"Sepertinya ada ketidakpedulian, bisa jadi kebebalan. Puluhan tahun memperjuangkan kebudayaan menjadi fondasi cara kita membangun negara, manusia dan bangsa di dalamnya, hasilnya hampir nihil bahkan negatif."
Begitu isi paragraf pembuka tulisan Radhar Panca berjudul "Sakratul Maut Seni-Budaya" yang dimuat di Harian Kompas edisi Selasa (21/1/2020).
Radhar Panca memang salah satu budayawan yang tak kenal lelah berjuang menjaga kelestarian budaya Indonesai.

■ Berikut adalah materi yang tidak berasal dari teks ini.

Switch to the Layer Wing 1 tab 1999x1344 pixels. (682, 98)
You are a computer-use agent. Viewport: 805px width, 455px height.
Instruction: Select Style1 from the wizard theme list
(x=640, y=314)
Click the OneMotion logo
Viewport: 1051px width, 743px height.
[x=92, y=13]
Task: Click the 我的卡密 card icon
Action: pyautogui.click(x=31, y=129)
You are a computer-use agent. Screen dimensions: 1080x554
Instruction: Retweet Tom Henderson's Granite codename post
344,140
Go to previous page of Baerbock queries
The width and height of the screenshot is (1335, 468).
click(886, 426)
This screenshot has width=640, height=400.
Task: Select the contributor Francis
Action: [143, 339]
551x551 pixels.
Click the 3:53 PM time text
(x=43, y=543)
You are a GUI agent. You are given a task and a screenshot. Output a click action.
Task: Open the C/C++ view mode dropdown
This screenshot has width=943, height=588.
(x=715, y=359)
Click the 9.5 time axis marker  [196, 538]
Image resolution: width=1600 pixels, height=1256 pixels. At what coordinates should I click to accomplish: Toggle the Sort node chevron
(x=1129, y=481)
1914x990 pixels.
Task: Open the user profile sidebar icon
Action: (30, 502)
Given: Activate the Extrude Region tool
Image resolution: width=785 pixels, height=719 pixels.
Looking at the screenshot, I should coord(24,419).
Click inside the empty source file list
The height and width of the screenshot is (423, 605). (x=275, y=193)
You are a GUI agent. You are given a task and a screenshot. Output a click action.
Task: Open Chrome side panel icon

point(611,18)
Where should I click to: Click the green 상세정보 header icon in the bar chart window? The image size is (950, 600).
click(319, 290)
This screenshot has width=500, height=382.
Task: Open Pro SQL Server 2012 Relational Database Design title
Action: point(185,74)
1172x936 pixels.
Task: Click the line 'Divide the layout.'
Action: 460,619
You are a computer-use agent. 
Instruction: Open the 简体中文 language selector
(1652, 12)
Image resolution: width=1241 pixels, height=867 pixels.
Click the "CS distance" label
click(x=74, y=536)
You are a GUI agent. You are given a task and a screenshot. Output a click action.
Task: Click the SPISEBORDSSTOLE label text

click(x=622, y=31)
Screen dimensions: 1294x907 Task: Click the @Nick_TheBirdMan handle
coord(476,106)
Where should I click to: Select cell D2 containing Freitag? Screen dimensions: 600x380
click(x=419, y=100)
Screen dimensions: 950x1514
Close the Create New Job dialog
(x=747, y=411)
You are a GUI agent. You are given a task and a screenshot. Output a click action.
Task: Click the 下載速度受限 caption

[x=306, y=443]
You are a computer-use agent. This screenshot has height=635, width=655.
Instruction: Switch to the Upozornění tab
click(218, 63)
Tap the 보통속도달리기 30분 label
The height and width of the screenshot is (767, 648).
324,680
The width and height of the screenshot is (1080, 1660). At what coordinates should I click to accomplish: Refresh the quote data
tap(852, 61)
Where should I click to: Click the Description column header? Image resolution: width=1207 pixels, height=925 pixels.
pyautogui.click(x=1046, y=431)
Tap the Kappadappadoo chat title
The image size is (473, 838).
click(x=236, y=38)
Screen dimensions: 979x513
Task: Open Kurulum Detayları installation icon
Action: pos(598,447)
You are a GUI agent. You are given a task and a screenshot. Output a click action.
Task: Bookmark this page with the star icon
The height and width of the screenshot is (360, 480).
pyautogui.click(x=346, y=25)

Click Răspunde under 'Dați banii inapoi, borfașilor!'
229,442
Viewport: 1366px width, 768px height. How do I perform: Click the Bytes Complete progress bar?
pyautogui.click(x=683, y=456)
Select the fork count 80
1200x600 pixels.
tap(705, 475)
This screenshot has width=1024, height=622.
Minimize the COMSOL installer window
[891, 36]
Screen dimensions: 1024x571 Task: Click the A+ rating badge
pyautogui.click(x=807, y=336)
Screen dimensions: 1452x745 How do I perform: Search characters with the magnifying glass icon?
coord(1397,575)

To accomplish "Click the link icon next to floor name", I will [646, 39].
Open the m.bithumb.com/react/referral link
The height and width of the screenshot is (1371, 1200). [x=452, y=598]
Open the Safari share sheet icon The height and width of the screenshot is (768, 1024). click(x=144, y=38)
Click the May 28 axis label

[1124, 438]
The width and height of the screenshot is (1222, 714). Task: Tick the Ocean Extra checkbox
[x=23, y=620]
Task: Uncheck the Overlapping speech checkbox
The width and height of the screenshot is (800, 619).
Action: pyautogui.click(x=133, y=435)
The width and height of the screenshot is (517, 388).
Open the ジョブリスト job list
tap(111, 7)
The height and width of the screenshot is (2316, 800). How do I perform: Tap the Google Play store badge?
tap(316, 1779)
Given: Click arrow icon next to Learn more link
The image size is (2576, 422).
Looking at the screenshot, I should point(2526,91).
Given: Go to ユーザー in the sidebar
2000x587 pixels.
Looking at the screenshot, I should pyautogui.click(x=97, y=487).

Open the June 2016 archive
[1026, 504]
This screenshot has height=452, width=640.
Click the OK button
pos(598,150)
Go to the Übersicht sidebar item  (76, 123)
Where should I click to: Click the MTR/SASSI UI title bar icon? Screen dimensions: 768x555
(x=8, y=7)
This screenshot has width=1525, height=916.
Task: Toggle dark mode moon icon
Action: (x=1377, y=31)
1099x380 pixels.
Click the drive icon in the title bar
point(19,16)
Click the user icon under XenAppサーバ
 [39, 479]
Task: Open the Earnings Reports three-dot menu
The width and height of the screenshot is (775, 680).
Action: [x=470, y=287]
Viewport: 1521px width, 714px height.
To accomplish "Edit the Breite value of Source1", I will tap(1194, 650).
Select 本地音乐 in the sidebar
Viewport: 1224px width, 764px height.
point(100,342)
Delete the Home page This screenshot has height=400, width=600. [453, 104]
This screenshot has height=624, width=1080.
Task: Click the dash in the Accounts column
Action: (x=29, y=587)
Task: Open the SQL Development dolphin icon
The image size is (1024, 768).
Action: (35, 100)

Keprihatinan Radhar Panca terhadap budaya yang telah tergerus sudah ia cetuskan sejak awal 1990-an.
Dia menuliskan keluh kesahnya soal teater modern yang mengalami kemunduran dalam tulisan berjudul "Mencari Teater Modern Indonesia".
Tulisan itu dimuat di Kompas edisi 27 Februari 1994.
Dalam tulisannya kala itu, Radhar Panca berpendapat bahwa sudah 2 dekade teater modern tidak punya penerus.
"Sebuah kenyataan, bahwa mereka yang dianggap wakil paling kuat dari kesenian ini adalah nama-nama yang sudah bertengger sejak 1970, bahkan sebelumnya. Artinya, lebih dari dua dekade teater modern Indonesia tak melahirkan nama baru, kecuali kasus seperti Boedi S. Otong dan Dindon."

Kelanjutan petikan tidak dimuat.